I’m not in the habit of inhaling the miasma of public toilets, but I can’t help noticing the ladies’ loos on my floor at work smell uncannily like toffee. I don’t know whether the unsavoury proximity to the kitchenette or some freakish accident of rodent decomposition is responsible, but it’s a smell I find somewhat unsettling. (Side note: my sister was changing my infant niece’s nappy when an unfortunate bout of projectile poohing struck. Arcing gracefully through the air like a ballerina executing a grand jeté, the erstwhile breast milk landed with a sizzle on the wood-fired heater. The aroma of cooking excrement, so my sister said, was a disturbingly pleasant caramel.)

It was for somewhat more than this trivial reason, however, that I applied for a new job some months ago. Feeling that circumstances were such that only a change of department would do, I limbered up my fingers for some fancy typework and bashed out an application to the Department of Hippies. Now, my diehard followers (cue the chirping of crickets in my abandoned corner of cyberspace) will know that I somehow fooled all the flowerchildren and passed unchecked through the Gates of Recruitment with the correct arcane buzzwords on my lips and suitably convincing referrals in my hands. My new job was a mere length of red tape away.

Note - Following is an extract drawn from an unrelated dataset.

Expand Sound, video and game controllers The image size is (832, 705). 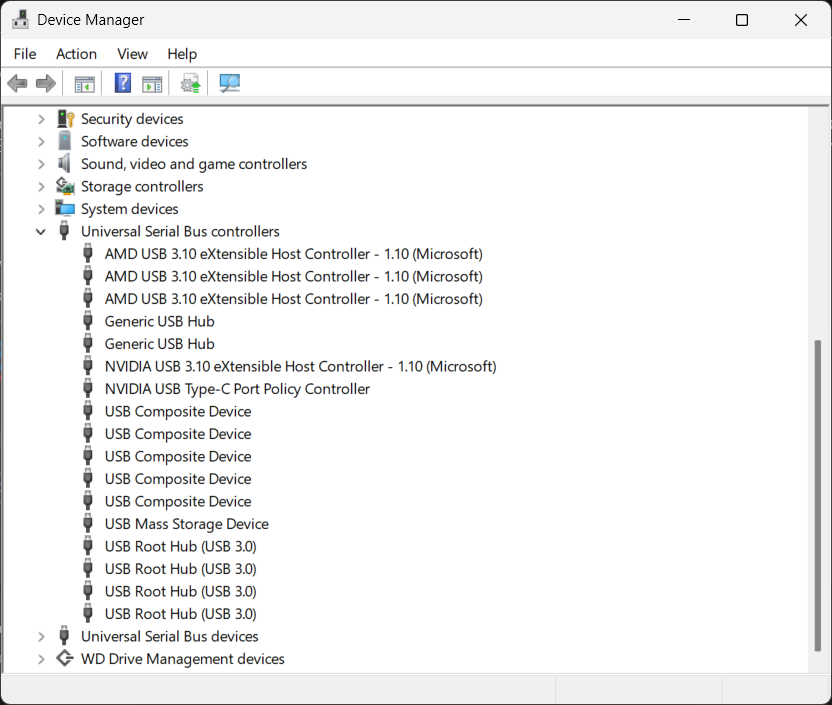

And so I was left to dither in an agony of indecision; I felt tied to the Department of Meat Products by a fear of change and the pleas of a harried boss who’d already lost too many experienced staff, but impelled towards the Department of Hippies by a new supervisor I rather suspect may be a high-functioning sociopath. For months, while the bureaucratic wheel – square, of course, and oft diverted for no explicable reason – made its slow revolution, I demanded career advice from family and friends, with varying and often unsatisfactory results. My resolve swung like a metronome counting out the beats of a funeral march, for either a significant personal era or my chance of escape would soon be dead and gone. But at last, I made a decision I was happy with: I would join the chanting, daisy-crowned ranks and kick my unpleasant supervisor goodbye.

And then the wheel turned with a final jolt to crush my foolish hopes. The faithless hippies had led me on with sweet-talk and smiles, only to reveal they liked someone else better.

So for now, as much as I dread work each day, nothing remains for me but to suck it up and handle my disappointment philosophically. After all, toffee-scented shit happens.